İzleyicilerdeki bu yoğun alımlamanın Bozok’un ciddi ve titiz dışavurumculuk becerisine bağlı olduğu belirtiliyor. Bozok, sahnelediği eserlerde sanatçılara bir tür “psikodrama” denilebilecek bir deneyim yaşama olanağı tanırken, bir yandan da hiçbir şeyi şansa veya özensizliğe bırakmamış, aksine yorumun her bir noktasını titizlikle ele almış. Rüyamsı bir mecrada minimalist öğelerle gerçek ötesi bir sahne yaratmış. Eleştirmenler bunu usta işi “dizginlenmiş güç” olarak tanımlıyor. Daha fazla ne söyleyebilirlerdi ki, zaten 2014’te WhatsOnStage Opera yarışmasında seyircilerin oyuyla “Geleceğin Yönetmeni” seçilmiş.
ANI BEYAZI ANLATIM
Bozok’un ADOB’daki La Bohème sahnelemesi doğrudan olayların anlatımı yerine sanki Rodolfo’nun anılarıymış gibi tozlu, silik anı beyazı renginde. Hatta oyuncakçı Parpignol’ün elindeki oyuncak kutusunda geçiyor. Oyun, oyuncak kutusu içinde bir oyun. Rejisör Aylin Bozok’un minimalist ve rüyamsı sahneleme üslubu Talat Ayhan’ın üşüme hissi veren küflü buz beyazı dekorları ve Gazal Erten’in dekorlara benzeyen renk ve desendeki 1900’lerin Paris Dünya Fuarı modası şık ve zarif kostümleri, tüm anlatılanların anı olduğunu hissettiren beyaz yüz makyajları tam bir bütünlük içinde. İlk perdedeki soba bile dönemin sobası. Bu estetik görüntü Fuat Gök’ün duyu uyarıcı (örneğin soğuk havada buz rengi, sıcak havada sarı renkli veya rüya duygusu için mat ışıklar) ışık tasarımı ile birleşince izleyenler de kendilerini olayların içinde yaşar buluyor. Hafif abartılı tiyatrovari mizansenler rüyamsı betimlemeyi destekliyor. Eserin dört perde yerine birleştirilmiş iki perde olarak oynanması da perde arasında bu büyünün dağılmasını engelliyor.
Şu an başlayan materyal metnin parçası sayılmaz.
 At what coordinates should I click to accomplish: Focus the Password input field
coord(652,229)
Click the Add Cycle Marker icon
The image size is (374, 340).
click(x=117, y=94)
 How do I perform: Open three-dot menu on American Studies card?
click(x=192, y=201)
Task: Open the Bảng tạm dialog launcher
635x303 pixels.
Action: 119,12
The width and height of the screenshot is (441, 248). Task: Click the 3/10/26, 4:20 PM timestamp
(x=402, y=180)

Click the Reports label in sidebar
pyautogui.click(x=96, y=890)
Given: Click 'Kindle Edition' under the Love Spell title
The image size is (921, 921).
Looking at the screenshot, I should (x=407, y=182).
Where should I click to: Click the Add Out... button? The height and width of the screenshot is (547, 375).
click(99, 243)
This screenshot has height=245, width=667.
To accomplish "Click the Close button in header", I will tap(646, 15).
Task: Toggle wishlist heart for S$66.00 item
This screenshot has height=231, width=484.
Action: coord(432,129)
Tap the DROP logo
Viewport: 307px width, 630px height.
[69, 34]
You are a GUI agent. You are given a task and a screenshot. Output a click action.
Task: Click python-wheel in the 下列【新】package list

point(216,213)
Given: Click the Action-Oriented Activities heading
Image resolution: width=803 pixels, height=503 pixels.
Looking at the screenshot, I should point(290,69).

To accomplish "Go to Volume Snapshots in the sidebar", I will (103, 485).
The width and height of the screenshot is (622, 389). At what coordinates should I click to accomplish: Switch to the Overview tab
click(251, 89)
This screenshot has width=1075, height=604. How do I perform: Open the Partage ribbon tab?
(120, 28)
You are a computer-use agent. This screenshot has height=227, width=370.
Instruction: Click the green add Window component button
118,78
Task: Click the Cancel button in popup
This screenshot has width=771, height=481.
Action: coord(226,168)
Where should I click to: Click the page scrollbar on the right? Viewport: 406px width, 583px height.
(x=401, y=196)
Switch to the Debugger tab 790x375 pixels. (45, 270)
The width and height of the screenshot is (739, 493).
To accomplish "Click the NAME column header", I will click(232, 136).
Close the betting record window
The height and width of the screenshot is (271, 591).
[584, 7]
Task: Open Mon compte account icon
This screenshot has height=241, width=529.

Aylin Bozok sanatçılara kafasındaki kavramı anlatabilmiş ve onları da bu hayal dünyasına çekebilmiş olmalı ki her biri sahnede değil, kendi anılarında dolaşıyor, kendilerini yaşıyorlar gibi. İçlerindeki şakacılık, dostluk ve sevgi Parpignol’un oyuncak kutusundan ortaya saçılıvermiş. Kırk yıl düşünsem örneğin Eralp Kıyıcı’nın sahnede yerlere yatacağını, dans edeceğini hayal edemezdim, üstelik de Murat Karahan’la dam olarak vals yapacağını ve bizi gülmekten yerlere yatıracağına inanamazdım! Bu sahneleme öyle ilginç ki, sadece eserin karakterlerine değil, derinlemesine sanatçıların ruhuna ulaşılmış, onlarla nihayet tanışılmış olunuyor.
İliklerimize kadar etkilenmiş olarak temsilden evimize dönerken “görsel açıdan fazla da bir şey yoktu canım, diyenler olabilir”. Sanatçılar da aynı şeyi hissetmiş olabilir. Bu yeni üsluba alışmak zaman alabilir. Ama temsilden sonra artık aynı insan olmama, değişmiş-dönüşmüş-evrilmiş olma durumu, ADOB’un güvenerek ve isabetli bir kararla genç beyne teslim ettiği; titiz yaratıcılık çalışması ile sahnedeki ve orkestra çukurundaki yetenekli sanatçılarla neler üretebildiğinin bir üst düzey örneği olan La Bohème için geçerli!